Alberto Ruano Miranda

Resumen:

Se trata de un comentario sobre el “Contrato Social” de Jean-Jacques Rousseau, en donde se rescatan algunos aspectos que pueden guardar vigencia.

Ubicación ontológica de la obra (Soberanía popular. Noción de progreso y regresión.)

Ubicación epistemológica en relación con los teóricos del derecho anteriores (dialéctica interés-justicia y fuerza-derecho). Limitaciones metodológicas del Contrato: vocación y posibilidad historicista.

Fundamentos del Contrato. Racionalismo y Razonabilidad política.

El pesimismo rousseauniano acerca del devenir del Estado y de la democracia. Figuras principales de la crisis del Estado.

Ciertamente, la influencia ejercida por la teoría de El Contrato Social se debió al sentido que tomaba, bajo la pluma de Jean-Jacques Rousseau, el principio de Soberanía como fundamento de organización civil. Si bien otras doctrinas habían hablado ya de “contrato” o “pacto”, para justificar el ordenamiento social, ninguna hasta entonces había establecido con suficiente energía que el principio de Soberanía reside en el pueblo de modo permanente. Para Rousseau - a diferencia de otros autores - la comunidad no abandona su poder autodecisorio por el hecho de darse una forma cualquiera de gobierno, ni siquiera permaneciendo bajo su férula durante espacios seculares. La soberanía es una potencia intransferible, por lo tanto cualquier revolución o cambio de sistema gubernamental no es sino una forma de restitución del poder o, si se prefiere, de actualización, en manos de su gestora, la masa societaria.

El optimismo impuesto por los jacobinos al curso de la revolución francesa a partir de 1791, con todas sus consecuencias sobre los libertadores de América hispana, de algún modo puso en relieve esta concepción esencial de retorno a las fuentes primigenias del poder, mientras otros aspectos de la obra fueron desestimados, sino relegados, en las proyecciones sombrías que podrían haber echado sobre las repúblicas incipientes. Que el hombre nace libre y que son las convenciones sociales quienes le hacen “portar cadenas por doquier” eran, en principio, llamados destinados a gozar de una buena acogida en la generación encargada de cumplir el desmantelamiento de la monarquía. Bajo tales postulados de libertad humana y de soberanía popular, cimentados en un contrato voluntario, fue posible oficiar la transformación no ya como culminación de un fenómeno novedoso  - la Revolución -  sino en tanto que restitución pura y simple de la Soberanía a sus verdaderos y antiquísimos depositarios, los ciudadanos. En tal contexto de optimismo histórico es apenas natural que el proverbial escepticismo rousseauniano sobre el futuro de las formas de gobierno, a las cuales dedica una parte del Contrato, haya pasado sino olvidado, al menos morigerado en sus últimas consecuencias.

━━━━━━━━━━━━━━━━━━━━━━━━━━━━━━

QUÉ HACER
(A) Reescribe de forma más breve el párrafo del texto sobre El Contrato Social que empieza con «Ciertamente, la influencia ejercida» y conserva sus datos principales.
(B) Prosigue el texto sobre El Contrato Social a partir de su última oración.
Las líneas no hacen falta para este ejercicio.

EXTRACTO DE DATOS
━━━━━━━━━━━━━━━━━━━━━━━━━━━━━━

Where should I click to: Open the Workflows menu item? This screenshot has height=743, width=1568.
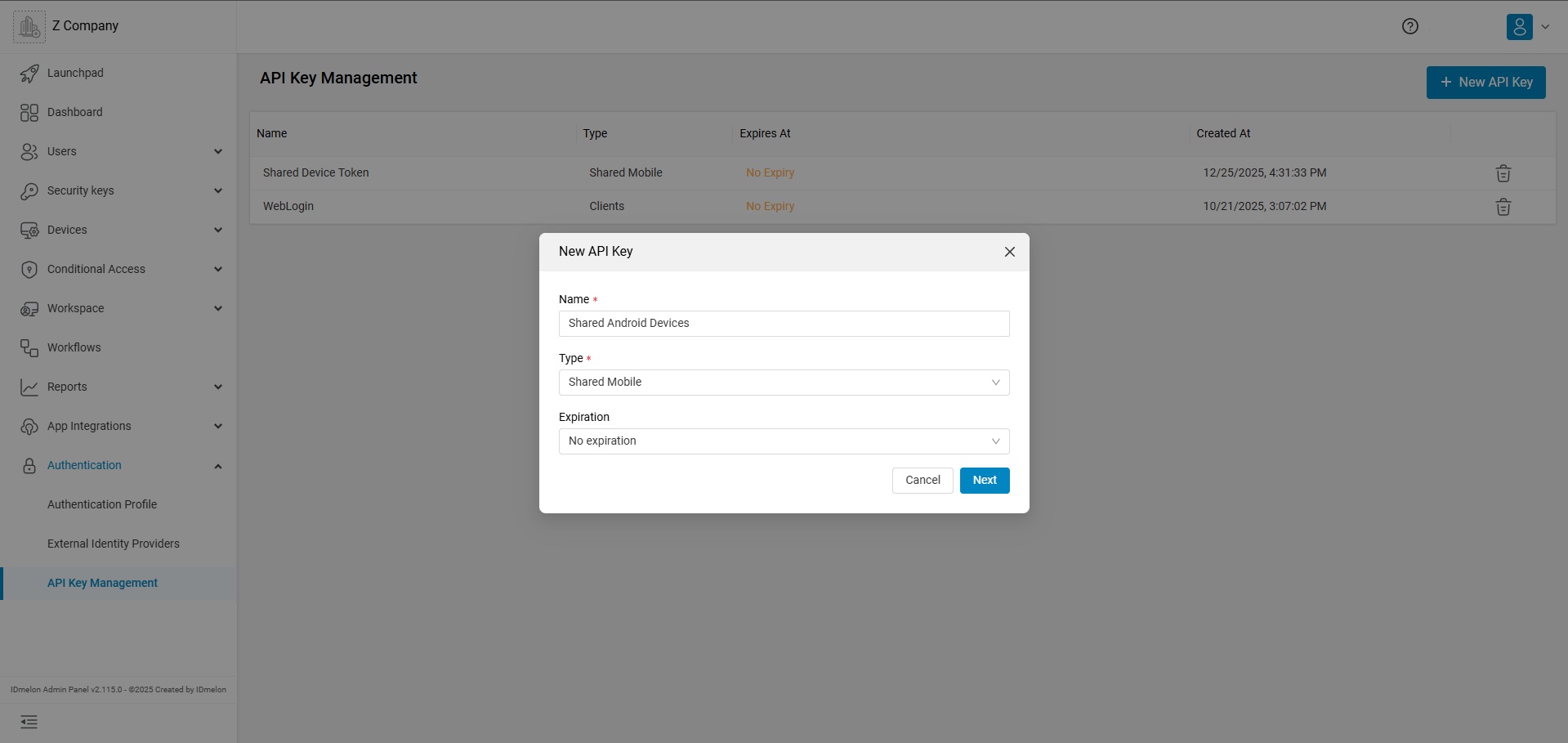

━━━━━━━━━━━━━━━━━━━━━━━━━━━━━━

SOLUCIONES DEL EJERCICIO
(A) La influencia de El Contrato Social se debió al sentido que Rousseau dio al principio de Soberanía como fundamento de la organización civil. Otras doctrinas ya hablaban de «contrato» o «pacto», pero ninguna había afirmado con tanta energía que la Soberanía reside en el pueblo de modo permanente. Según Rousseau, la comunidad no pierde su poder autodecisorio al darse un gobierno, aunque permanezca bajo él durante siglos. Como la soberanía es intransferible, toda revolución o cambio de gobierno es una restitución o actualización del poder en manos de la masa societaria.

(B)
No sorprenderá entonces que el apasionamiento por las ideas de Jean-Jacques, perdure tanto como el lapso que dio nacimiento a las repúblicas modernas, desde la independencia norteamericana en 1776 a la restitución de la monarquía en Francia hacia 1815 y que, posteriormente, se le idolatrase con premura para poder olvidarle cuanto antes. Ya para entonces los filósofos alemanes, Kant, Fichte y Hegel, habían tratado al vicario ginebrino como un “clásico de la filosofía” y con ello le habían hecho transitar desde la agitación mundana y el fragor de las barricadas a las tranquilas arenas del pensamiento filosófico. A partir de entonces, las diversas lecturas que de su obra se hicieron, han querido ver en Rousseau a veces un panegirista de la democracia directa; otras, al profeta de los regímenes autoritarios y aun no falta quien ha descubierto en Rousseau un precursor de las ideas anarquistas y socialistas. Empero, cualesquiera sean las ideologías con que se le presente, siempre queda el resabio irreductible de una materia filosófica no agotada.

Al igual que Tucídides, Platón y Vico, Rousseau no podía comprender una sociedad con un sistema de gobierno inalterable. Existe un devenir, mas éste tiene un costo y, por tanto, cada progreso en la vida material trae consigo una regresión en otros aspectos. Proudhon diría más tarde “una rama ascendente y otra descendente”. Si establecemos una comparación más audaz diremos que no supo encontrar, como posteriormente Augusto Comte, un sentido progresivo en el avance de la historia social. Si de alguna progresión se puede hablar, en su caso, debería referirse a un progreso material (o civil, como él le llamaba) que involucra formas involutivas de las cualidades morales y naturales del individuo humano.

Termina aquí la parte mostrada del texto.